[SOURCE DATA]

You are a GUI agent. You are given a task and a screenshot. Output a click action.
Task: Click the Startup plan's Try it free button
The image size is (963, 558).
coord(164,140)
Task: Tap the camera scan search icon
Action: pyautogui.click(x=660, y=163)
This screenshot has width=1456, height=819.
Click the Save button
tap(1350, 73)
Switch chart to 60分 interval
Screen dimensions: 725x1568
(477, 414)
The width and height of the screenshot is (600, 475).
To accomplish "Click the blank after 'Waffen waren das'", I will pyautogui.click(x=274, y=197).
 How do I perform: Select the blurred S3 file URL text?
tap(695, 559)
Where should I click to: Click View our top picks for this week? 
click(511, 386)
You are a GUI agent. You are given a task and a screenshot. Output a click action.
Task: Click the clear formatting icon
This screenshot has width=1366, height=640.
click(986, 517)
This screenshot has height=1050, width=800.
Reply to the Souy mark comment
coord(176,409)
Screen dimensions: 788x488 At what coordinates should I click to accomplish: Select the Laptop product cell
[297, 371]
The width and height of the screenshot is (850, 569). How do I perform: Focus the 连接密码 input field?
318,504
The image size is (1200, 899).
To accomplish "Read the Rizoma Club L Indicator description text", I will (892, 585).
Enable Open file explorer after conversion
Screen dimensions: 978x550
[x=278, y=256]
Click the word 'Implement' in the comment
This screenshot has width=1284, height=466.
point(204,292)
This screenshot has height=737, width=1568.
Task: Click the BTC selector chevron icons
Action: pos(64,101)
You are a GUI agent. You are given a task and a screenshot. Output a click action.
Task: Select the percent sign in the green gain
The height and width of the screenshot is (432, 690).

[/SOURCE DATA]

__WHAT TO DO__.
Set down each record again, exactly as written.

__RESPONSE TO THIS EXERCISE__.
You are a GUI agent. You are given a task and a screenshot. Output a click action.
Task: Click the Startup plan's Try it free button
The image size is (963, 558).
coord(164,140)
Task: Tap the camera scan search icon
Action: pyautogui.click(x=660, y=163)
This screenshot has width=1456, height=819.
Click the Save button
tap(1350, 73)
Switch chart to 60分 interval
Screen dimensions: 725x1568
(477, 414)
The width and height of the screenshot is (600, 475).
To accomplish "Click the blank after 'Waffen waren das'", I will pyautogui.click(x=274, y=197).
 How do I perform: Select the blurred S3 file URL text?
tap(695, 559)
Where should I click to: Click View our top picks for this week? 
click(511, 386)
You are a GUI agent. You are given a task and a screenshot. Output a click action.
Task: Click the clear formatting icon
This screenshot has width=1366, height=640.
click(986, 517)
This screenshot has height=1050, width=800.
Reply to the Souy mark comment
coord(176,409)
Screen dimensions: 788x488 At what coordinates should I click to accomplish: Select the Laptop product cell
[297, 371]
The width and height of the screenshot is (850, 569). How do I perform: Focus the 连接密码 input field?
318,504
The image size is (1200, 899).
To accomplish "Read the Rizoma Club L Indicator description text", I will (892, 585).
Enable Open file explorer after conversion
Screen dimensions: 978x550
[x=278, y=256]
Click the word 'Implement' in the comment
This screenshot has width=1284, height=466.
point(204,292)
This screenshot has height=737, width=1568.
Task: Click the BTC selector chevron icons
Action: pos(64,101)
You are a GUI agent. You are given a task and a screenshot. Output a click action.
Task: Select the percent sign in the green gain
The height and width of the screenshot is (432, 690).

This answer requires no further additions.